Rainsy Says VN Border Map Shows Intrusions

Ahead of a meeting between Cambodian and Vietnamese border officials in Phnom Penh on Monday, opposition leader Sam Rainsy said Sunday that the CNRP’s digital copy of the border map had now been set up to work with GPS technology and had already revealed misplaced border posts in Svay Rieng province.

Speaking after a ceremony at the CNRP’s Phnom Penh office to mark the anniversary of the 1997 factional fighting, Mr. Rainsy said the opposition could now take the GPS coordinates of border posts they visit and see if they lie on the true borderline.

“We have the map, and there is only one map [mandated] in the Constitution. I tested the digital map last night, and we have found a few boundary posts that have been planted inside our Cambodian territory,” Mr. Rainsy said.

“We can go to any disputed boundary post and take the coordinates from the post and put them on the digital map and the map will tell us if the post is in Cambodia or in the neighboring country. This is evidence that cannot be denied.”

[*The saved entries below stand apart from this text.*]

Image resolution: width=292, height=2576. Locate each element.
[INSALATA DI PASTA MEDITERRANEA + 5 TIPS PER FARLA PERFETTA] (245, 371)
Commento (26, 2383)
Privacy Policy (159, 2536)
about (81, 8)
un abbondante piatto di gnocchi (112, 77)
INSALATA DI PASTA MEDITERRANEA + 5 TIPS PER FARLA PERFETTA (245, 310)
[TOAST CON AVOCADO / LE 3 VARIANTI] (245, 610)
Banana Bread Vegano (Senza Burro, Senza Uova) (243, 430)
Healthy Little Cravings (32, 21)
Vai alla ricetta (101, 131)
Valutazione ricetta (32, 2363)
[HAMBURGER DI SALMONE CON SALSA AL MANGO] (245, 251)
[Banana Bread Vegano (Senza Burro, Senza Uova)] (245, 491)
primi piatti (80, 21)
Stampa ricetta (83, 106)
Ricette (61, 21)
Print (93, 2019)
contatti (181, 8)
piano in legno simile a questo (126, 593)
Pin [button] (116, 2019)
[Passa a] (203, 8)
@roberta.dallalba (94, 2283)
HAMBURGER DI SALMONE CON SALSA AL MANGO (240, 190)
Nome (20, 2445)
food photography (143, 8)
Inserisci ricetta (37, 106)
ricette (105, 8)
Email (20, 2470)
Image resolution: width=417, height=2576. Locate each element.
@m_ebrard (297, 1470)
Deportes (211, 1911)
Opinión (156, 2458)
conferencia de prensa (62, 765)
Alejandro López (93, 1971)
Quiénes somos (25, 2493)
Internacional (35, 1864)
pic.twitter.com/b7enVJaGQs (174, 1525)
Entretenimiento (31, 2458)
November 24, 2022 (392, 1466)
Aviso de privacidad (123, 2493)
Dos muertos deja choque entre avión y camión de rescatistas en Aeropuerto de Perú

Contacted by telephone afterward, Mr. Rainsy said he had entered the GPS coordinates for border posts 184, 185, 186 and 187—which should lie along the border in Svay Rieng province—and found they in fact lie inside Cambodia.

“Since I had collected the coordinates of those four posts, I used our new method and obtained the result that the four posts were inside Cambodian territory,” said Mr. Rainsy, who lived in exile in France between 2009 and 2013 to avoid criminal charges that stemmed from his uprooting marker 185.

“It was not really far in, only about 100 meters from the border,” he said. “This would not be the most serious of the border post incursions. Other Cambodian farmers have claimed they have lost more land than that, so now we can go and check those.”

In a radio interview broadcast by Voice of America on Sunday morning, Var Kimhong, the chairman of the Joint Border Committee, said he still did not believe Mr. Rainsy possessed the correct map mandated by the Constitution.

Despite a campaign by the CNRP, the government has refused to publicly release the official map of the Cambodia-Vietnam border that it uses to place posts. Mr. Kimhong said it was unlikely Mr. Rainsy found the right one.

“I do not think that the map that Sam Rainsy has is the original map because France did not print any more maps after 1955,” Mr. Kimhong said. “I think some people are using new maps to incite people to give support to them.”

“But this is not a good answer,” he continued. “The good answer is that we need to do negotiations quietly.”

Mr. Kimhong’s committee, which comprises officials from Cambodia and Vietnam and is tasked with demarcation, is also set to meet Monday for the first time since the recent flare-up of complaints about Vietnamese encroachments into Cambodia.

Mr. Kimhong said by telephone that the meeting that had been scheduled for Siem Reap City has now been moved to Phnom Penh, but declined to comment on where exactly it would take place or what issues Cambodian officials would raise.

Mr. Rainsy and the opposition party have repeatedly accused the government of refusing to release its official border map because it has been using illegal Vietnamese-drawn maps that place the borderline inside Cambodian territory.

The second article of the 1993 Constitution says that only the 1:100,000-scale map developed by the French colonial authorities and fully recognized by the U.N. in 1969 can be used by the government to determine Cambodia’s borders.

Ou Virak, a political analyst and founder of the Future Forum think tank, said that the government ought to end the dispute with Mr. Rainsy by releasing its official border map to allow for transparency and scrutiny during demarcation.

“Var Kimhong should release the map. They need to learn to be honest with their own people, and to earn their support. In situations where we lose land, or swap land and villages with Vietnam, the people need to know,” he said.